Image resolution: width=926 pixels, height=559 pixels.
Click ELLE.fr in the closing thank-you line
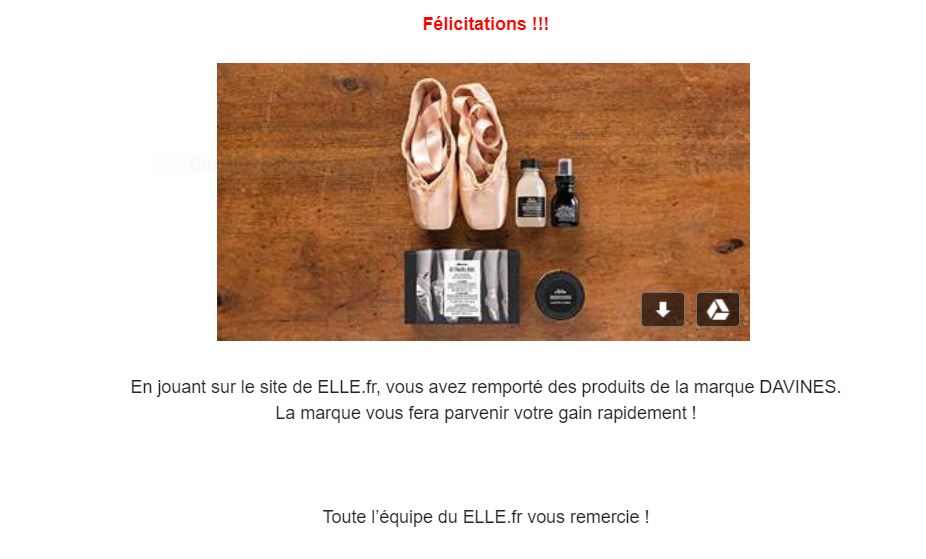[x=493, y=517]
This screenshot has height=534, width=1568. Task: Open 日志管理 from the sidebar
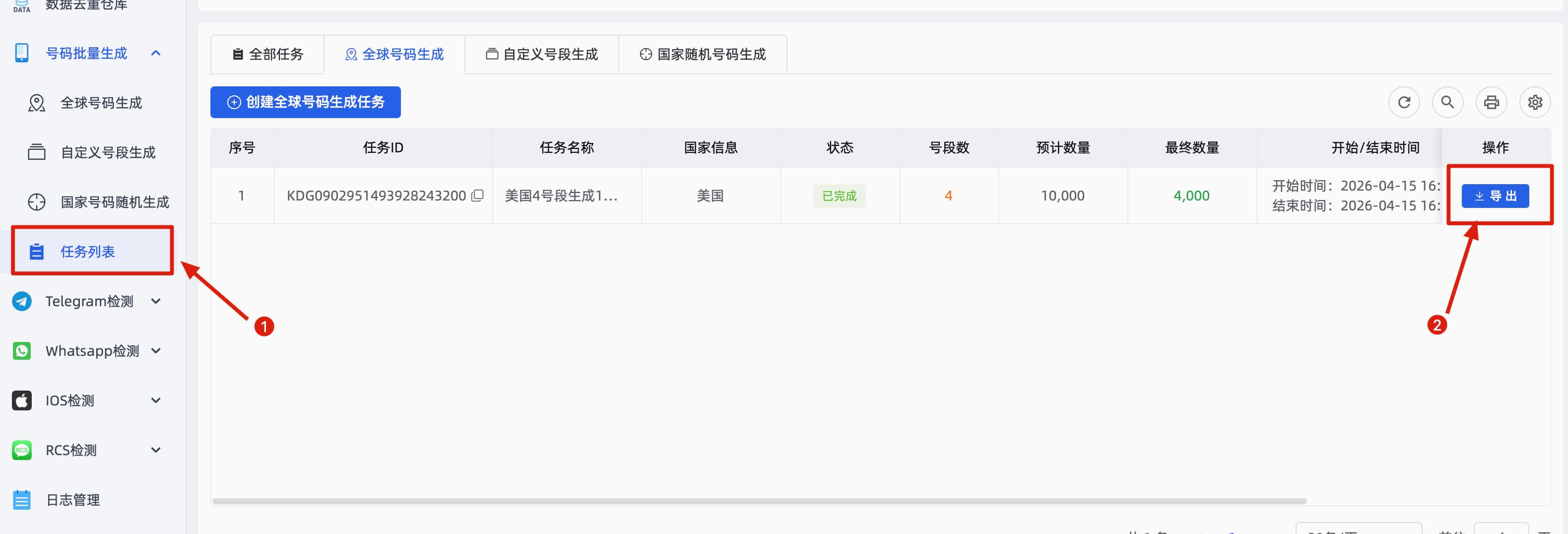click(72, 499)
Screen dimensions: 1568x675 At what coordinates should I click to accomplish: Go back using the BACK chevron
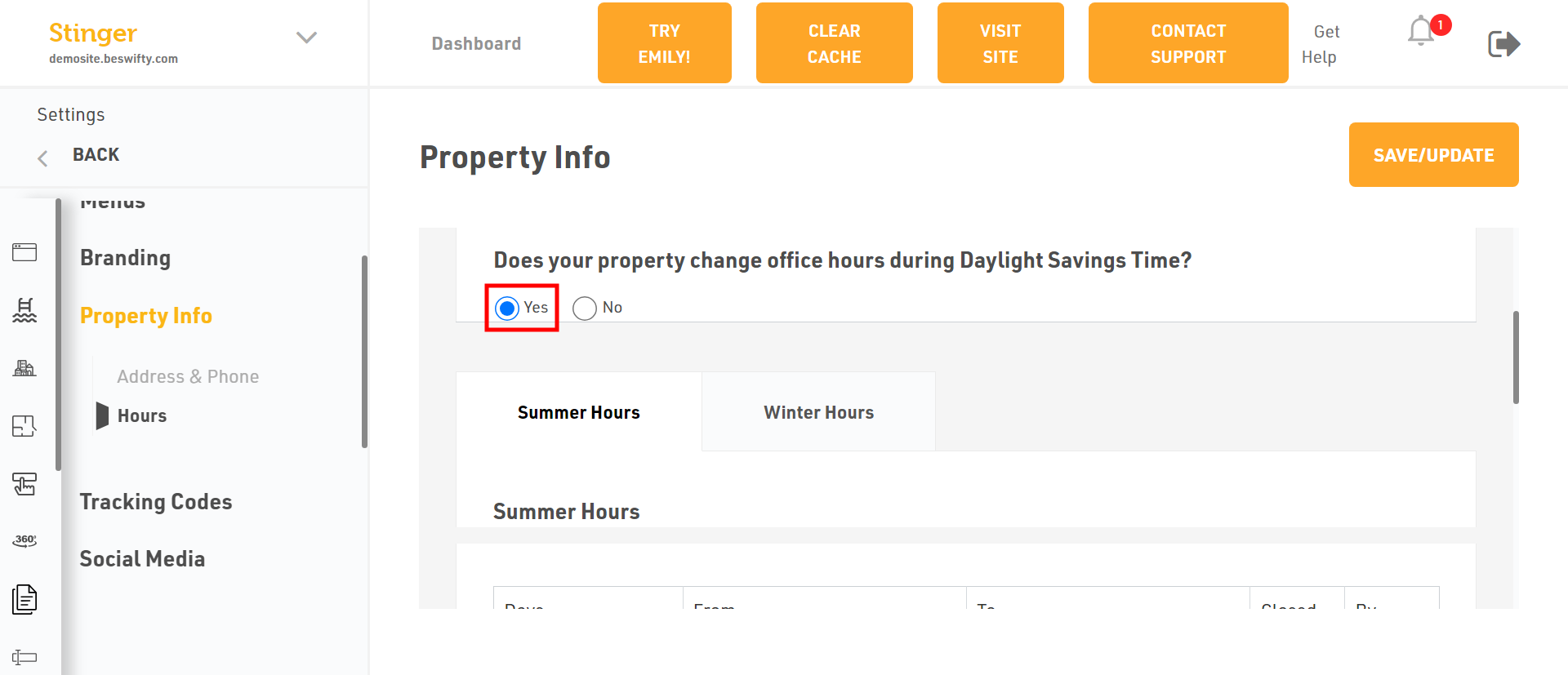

▸ ABOUT THIS TASK: Transcribe the listing exactly; skip the pictures.

▸ EXERCISE RESULT:
Image resolution: width=926 pixels, height=559 pixels.
Click ELLE.fr in the closing thank-you line
[x=493, y=517]
This screenshot has height=534, width=1568. Task: Open 日志管理 from the sidebar
click(72, 499)
Screen dimensions: 1568x675 At what coordinates should I click to accomplish: Go back using the BACK chevron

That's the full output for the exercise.